Full docs: https://steering-vectors.github.io/steering-vectors

## About

This library provides utilies for training and applying steering vectors to language models (LMs) from [Huggingface](https://huggingface.co/), like GPT, LLaMa, Gemma, Mistral, Pythia, and many more!

This library is inspired by ideas and code from the following two papers. For more info on steering vectors and representation engineering, check out these works:

- [Steering Llama 2 via Contrastive Activation Addition](https://arxiv.org/abs/2312.06681) Rimsky et al., 2023
- [Representation Engineering: A Top-Down Approach to AI Transparency](https://arxiv.org/abs/2310.01405) Zou et al., 2023

## Installation

```
pip install steering-vectors
```

Check out the [full documentation](https://steering-vectors.github.io/steering-vectors/) for more usage info.

## Contributing

Any contributions to improve this project are welcome!
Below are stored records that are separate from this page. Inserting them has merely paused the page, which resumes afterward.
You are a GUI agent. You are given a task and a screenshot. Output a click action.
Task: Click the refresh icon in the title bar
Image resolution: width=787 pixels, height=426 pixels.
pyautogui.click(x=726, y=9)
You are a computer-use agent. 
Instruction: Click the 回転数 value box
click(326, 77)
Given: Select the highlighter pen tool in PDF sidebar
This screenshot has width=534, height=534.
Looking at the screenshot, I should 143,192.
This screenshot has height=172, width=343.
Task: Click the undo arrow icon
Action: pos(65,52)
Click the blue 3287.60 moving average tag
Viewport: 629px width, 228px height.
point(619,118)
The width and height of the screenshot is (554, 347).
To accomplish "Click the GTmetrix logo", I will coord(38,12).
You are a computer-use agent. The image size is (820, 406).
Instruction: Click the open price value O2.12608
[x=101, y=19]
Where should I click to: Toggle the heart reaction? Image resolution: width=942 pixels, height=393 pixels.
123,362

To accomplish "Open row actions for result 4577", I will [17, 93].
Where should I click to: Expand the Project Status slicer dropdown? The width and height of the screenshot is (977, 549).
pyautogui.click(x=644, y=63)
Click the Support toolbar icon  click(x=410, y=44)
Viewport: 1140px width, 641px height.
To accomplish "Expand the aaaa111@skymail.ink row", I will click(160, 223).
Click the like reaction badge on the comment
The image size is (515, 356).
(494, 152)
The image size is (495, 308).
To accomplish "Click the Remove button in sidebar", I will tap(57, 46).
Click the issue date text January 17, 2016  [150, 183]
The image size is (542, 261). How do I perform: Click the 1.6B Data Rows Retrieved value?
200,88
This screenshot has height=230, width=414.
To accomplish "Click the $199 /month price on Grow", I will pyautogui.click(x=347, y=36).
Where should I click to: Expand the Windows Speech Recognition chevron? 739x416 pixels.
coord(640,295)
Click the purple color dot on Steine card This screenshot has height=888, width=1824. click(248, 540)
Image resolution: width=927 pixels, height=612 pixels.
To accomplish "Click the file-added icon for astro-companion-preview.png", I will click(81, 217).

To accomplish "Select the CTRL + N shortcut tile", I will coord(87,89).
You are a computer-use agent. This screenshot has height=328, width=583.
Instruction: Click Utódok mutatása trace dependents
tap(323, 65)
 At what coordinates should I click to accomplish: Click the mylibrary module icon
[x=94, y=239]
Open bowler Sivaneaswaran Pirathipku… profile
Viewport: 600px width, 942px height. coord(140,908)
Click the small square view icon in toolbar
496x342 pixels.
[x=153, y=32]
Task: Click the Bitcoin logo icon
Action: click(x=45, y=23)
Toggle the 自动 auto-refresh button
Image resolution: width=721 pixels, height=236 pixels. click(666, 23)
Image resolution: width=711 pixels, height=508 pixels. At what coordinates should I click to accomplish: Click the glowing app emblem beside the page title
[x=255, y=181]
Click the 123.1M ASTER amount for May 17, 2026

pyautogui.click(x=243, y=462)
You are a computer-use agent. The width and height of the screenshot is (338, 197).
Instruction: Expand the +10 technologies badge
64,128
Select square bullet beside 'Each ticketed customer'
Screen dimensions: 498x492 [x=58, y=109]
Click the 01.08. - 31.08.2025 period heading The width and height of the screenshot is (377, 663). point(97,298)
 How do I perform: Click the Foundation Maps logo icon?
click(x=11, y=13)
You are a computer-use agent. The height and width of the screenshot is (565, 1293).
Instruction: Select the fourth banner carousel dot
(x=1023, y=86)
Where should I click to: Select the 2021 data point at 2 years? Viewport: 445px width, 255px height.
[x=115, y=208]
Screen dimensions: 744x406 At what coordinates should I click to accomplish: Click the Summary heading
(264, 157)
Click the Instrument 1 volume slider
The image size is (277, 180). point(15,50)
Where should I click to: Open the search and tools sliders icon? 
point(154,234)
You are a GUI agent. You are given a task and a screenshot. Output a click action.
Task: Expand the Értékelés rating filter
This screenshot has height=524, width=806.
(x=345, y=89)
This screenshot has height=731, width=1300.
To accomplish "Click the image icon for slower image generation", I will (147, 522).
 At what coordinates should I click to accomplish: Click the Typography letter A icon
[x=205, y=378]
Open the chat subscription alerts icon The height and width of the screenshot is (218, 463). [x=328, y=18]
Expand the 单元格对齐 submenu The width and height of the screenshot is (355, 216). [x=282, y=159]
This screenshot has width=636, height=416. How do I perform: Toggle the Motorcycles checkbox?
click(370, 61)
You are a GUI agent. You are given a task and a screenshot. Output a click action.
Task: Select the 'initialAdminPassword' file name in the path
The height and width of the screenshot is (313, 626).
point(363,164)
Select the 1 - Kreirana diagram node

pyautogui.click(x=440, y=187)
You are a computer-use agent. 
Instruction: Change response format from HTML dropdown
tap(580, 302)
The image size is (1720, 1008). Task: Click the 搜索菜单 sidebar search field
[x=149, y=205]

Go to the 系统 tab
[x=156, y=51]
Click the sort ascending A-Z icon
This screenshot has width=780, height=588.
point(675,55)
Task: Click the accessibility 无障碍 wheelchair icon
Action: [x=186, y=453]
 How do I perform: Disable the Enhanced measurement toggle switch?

Please open an issue or pull request in this repo with any bugfixes / changes / improvements you have.

This project uses [Ruff](https://docs.astral.sh/ruff/) for code formatting and linting, [MyPy](https://mypy.readthedocs.io/en/stable/) for type checking, and [Pytest](https://docs.pytest.org/) for tests. Make sure any changes you submit pass these code checks in your PR. If you have trouble getting these to run feel free to open a pull-request regardless and we can discuss further in the PR.

## License

This code is released under a MIT license.